Annophis – Developing a multilingual, multimodal, and machine learning-driven annotation infrastructure for the analysis, creation, enrichment and cross-cultural comparison of historical formulaic text corpora (ANNOPHIS)

Developing a multilingual, multimodal, and machine learning-driven annotation infrastructure for the analysis, creation, enrichment and cross-cultural comparison of historical formulaic text
corpora (ANNOPHIS)

This project, funded by the Flemish Research Foundation, represents a collaboration between Ghent University and the University of Florida, aimed at developing an annotation platform for historical languages, specifically Ancient Greek and Latin. This platform will support manual annotation and validation of automatic annotations by integrating machine-learning models through APIs. Additionally, the platform will support multimodal annotation, including both texts and images.

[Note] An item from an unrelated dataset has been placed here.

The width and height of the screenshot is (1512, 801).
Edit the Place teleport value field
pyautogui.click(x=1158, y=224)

The primary corpora we will work with are formulaic texts, which are short texts with a fixed generic structure and a stereotypical visual format for highlighting key components. Ghent University has already developed two corpora of primarily Ancient Greek formulaic texts: the Database of Byzantine Book Epigrams (DBBE – www.dbbe.ugent.be), a collection of medieval Greek paratexts, and the Database of Everyday Writing in Antiquity (EVWRIT – www.evwrit.ugent.be), a database of everyday non-literary papyri and inscriptions.

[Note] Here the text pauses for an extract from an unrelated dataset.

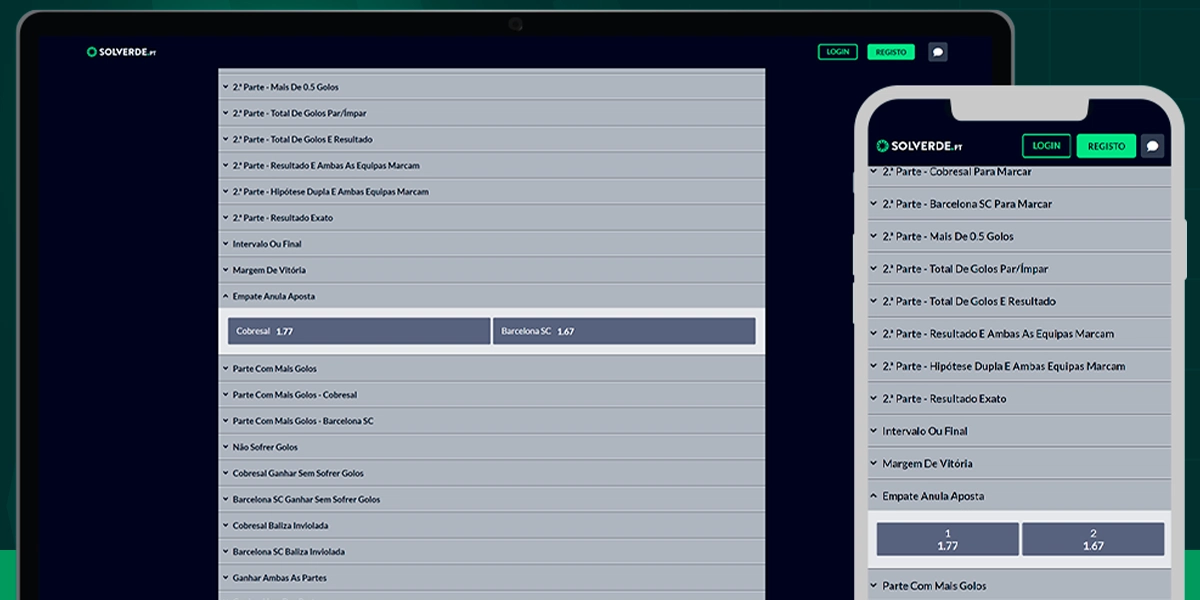This screenshot has height=600, width=1200.
Task: Expand desktop Cobresal Baliza Inviolada market
Action: point(280,525)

The University of Florida brings expertise in 3D digitization, digital preservation, dissemination, and advanced automatic analysis of inscriptions and historical artifacts through its Digital Epigraphy and Archaeology Project (www.digitalepigraphy.org). The project also collaborates with the Data-Driven Humanities Research Group at the University of Florida (https://classics.ufl.edu/data-driven-humanities-research-group/), which specializes in applying Natural Language Processing and machine learning to analyze ancient Greek and Latin language, literature, and culture.